Linda se sentó en sus rodillas y, cuando sus bocas se encontraron, supo que había salido victoriosa de aquella batalla. Y de esa sensación pudo disfrutar hasta que sintió que Johan la agarraba firmemente y con fuerza de la melena y la obligaba a echar la cabeza hacia atrás, hasta que pudo mirarla a los ojos desde arriba. Si su intención había sido la de hacerla sentirse insignificante e indefensa, había conseguido su objetivo. Por un instante, Linda vio en sus ojos el mismo destello que durante la disputa en Västergården y se sorprendió a sí misma preguntándose si sería capaz de hacer llegar un grito de socorro hasta la casa. Probablemente no.

– ¿Sabes? Tienes que portarte bien conmigo. De lo contrario, tal vez un pajarito vaya a contarle a la policía lo que vi en esta finca.

Linda abrió los ojos de par en par y le dijo en un susurro:

– ¿Serías capaz? Me lo prometiste, Johan.

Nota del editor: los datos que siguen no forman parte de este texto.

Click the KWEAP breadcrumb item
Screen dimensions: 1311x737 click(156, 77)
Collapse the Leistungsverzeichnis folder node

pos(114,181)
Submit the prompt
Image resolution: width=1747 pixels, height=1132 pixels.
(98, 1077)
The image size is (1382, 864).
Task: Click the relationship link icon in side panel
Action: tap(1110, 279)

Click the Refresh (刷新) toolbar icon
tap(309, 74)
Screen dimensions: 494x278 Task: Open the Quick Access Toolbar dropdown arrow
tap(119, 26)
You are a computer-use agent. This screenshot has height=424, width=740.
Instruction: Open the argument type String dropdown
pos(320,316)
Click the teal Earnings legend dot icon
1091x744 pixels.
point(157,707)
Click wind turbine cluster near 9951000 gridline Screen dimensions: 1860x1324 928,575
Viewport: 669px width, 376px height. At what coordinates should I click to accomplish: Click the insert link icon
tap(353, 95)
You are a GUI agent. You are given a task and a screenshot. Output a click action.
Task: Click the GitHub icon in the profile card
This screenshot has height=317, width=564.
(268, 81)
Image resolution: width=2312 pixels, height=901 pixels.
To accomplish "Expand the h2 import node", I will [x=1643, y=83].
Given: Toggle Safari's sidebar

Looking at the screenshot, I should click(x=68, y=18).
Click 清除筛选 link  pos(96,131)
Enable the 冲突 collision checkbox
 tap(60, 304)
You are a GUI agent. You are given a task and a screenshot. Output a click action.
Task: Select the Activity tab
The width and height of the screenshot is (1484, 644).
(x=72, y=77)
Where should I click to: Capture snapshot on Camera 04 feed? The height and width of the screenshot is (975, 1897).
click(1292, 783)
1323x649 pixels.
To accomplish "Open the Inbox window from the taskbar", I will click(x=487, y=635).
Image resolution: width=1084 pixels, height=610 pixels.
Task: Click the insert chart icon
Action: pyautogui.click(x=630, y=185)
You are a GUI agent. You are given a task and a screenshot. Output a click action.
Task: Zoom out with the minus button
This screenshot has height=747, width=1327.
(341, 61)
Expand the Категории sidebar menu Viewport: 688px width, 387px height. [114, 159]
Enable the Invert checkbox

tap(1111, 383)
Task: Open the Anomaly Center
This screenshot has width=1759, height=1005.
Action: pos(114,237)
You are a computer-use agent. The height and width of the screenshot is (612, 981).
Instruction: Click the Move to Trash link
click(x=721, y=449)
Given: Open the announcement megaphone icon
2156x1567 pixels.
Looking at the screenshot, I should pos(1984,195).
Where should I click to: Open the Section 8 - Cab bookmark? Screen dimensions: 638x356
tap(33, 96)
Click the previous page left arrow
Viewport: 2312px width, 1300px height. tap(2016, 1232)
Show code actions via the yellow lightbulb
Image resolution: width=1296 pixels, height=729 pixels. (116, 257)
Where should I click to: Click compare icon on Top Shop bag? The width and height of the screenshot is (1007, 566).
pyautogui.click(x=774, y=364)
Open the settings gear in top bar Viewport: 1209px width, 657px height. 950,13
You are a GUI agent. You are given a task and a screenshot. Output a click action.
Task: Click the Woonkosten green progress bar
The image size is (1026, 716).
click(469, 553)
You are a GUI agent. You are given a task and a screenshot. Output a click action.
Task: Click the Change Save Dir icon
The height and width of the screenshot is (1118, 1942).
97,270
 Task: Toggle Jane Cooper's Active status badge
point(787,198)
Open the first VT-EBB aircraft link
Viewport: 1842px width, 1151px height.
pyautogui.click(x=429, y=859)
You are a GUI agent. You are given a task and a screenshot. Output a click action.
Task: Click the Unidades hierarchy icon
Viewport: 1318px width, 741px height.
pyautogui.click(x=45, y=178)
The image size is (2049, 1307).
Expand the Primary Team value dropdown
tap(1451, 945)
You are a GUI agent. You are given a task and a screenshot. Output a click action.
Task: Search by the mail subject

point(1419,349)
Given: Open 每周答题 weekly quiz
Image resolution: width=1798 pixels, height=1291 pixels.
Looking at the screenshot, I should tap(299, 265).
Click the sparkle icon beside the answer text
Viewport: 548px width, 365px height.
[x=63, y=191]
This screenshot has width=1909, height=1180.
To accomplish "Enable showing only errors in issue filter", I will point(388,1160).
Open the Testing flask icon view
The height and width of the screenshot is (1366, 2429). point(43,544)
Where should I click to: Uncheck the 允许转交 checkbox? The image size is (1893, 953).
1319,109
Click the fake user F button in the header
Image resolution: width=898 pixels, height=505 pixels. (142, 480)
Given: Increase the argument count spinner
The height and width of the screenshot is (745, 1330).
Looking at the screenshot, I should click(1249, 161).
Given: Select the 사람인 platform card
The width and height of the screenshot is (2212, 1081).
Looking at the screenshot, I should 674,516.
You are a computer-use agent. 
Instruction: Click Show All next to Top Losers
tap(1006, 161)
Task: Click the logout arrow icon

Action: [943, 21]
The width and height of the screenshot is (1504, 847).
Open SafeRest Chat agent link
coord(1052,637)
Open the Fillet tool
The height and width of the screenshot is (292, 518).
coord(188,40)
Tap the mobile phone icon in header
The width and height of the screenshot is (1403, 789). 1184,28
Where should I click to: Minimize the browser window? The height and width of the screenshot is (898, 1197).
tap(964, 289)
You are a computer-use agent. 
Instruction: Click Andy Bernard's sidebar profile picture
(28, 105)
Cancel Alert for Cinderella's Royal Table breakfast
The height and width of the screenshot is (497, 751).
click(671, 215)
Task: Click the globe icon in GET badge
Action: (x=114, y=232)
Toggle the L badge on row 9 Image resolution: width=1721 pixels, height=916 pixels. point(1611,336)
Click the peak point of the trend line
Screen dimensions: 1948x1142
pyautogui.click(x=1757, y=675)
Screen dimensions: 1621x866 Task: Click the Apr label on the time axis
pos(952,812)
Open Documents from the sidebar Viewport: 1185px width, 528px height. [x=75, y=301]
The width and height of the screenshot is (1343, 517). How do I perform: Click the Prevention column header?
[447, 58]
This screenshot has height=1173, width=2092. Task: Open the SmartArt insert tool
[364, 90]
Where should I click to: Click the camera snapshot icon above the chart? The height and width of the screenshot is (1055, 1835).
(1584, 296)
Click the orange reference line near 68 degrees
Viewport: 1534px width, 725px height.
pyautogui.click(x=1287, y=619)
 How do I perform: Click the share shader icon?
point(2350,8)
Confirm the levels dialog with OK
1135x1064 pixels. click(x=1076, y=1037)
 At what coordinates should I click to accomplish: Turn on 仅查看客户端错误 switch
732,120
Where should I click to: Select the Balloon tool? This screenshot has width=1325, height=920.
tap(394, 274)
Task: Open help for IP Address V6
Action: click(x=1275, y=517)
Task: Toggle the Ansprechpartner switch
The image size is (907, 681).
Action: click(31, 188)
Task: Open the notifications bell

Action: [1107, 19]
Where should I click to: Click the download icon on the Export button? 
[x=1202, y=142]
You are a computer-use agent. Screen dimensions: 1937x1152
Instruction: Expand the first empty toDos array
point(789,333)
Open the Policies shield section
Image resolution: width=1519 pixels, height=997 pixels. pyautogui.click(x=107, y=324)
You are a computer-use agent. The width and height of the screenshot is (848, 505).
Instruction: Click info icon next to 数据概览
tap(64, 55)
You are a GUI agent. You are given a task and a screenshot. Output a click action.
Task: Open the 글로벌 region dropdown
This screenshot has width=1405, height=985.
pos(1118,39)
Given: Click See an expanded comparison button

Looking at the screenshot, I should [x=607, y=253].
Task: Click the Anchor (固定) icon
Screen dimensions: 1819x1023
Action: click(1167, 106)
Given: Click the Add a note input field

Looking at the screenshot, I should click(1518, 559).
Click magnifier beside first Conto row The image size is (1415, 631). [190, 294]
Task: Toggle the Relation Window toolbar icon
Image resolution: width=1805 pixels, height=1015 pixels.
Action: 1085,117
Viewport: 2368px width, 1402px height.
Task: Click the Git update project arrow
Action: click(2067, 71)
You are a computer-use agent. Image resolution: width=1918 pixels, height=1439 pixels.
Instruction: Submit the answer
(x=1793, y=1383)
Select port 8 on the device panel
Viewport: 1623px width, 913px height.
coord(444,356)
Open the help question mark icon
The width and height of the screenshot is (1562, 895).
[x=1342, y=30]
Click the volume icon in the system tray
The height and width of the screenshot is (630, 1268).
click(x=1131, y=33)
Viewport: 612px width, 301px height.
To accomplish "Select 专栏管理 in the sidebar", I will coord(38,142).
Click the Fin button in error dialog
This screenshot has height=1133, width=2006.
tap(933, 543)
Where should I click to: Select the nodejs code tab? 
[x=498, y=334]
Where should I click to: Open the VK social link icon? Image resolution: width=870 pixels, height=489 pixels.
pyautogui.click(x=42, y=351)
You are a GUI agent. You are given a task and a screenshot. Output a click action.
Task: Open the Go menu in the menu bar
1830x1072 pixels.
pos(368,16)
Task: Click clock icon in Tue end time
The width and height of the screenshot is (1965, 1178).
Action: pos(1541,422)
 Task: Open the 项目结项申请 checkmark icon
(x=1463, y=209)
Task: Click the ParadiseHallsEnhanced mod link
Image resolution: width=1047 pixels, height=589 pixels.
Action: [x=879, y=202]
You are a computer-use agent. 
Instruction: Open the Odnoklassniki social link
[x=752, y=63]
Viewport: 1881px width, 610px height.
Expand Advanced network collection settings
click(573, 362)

– Por lo que dice la gente, las promesas de cualquier miembro de la familia Hult no valen demasiado. Deberías saberlo.

– No puedes hacerlo, Johan. Por favor, haré cualquier cosa.

– Eso es, al final parece que la sangre es más densa que el agua.

– Tú mismo dices que no comprendes cómo Gabriel pudo comportarse así con el tío Johannes. ¿Piensas hacer tú lo mismo?

Le habló en tono suplicante. La situación se le había escapado de las manos por completo y ahora se preguntaba desconcertada cómo había podido dar la vuelta y verse ahora en tal desventaja, cuando era ella la que tenía el control.

– ¿Y por qué no iba a hacerlo? De alguna manera, podría decirse que es como un karma. Así el círculo se cierra en cierto sentido -observó sonriendo con maldad-. Aunque puede que tengas algo de razón, de modo que mantendré la boca cerrada. Pero no olvides que eso puede cambiar en cualquier momento, así que será mejor que te portes bien conmigo, cariño.

Le acarició las mejillas, pero sin dejar de tirarle fuerte del pelo con la otra mano. Después, la obligó a bajar la cabeza más aún. Ella no protestó. El equilibrio de poder se había descompensado por completo.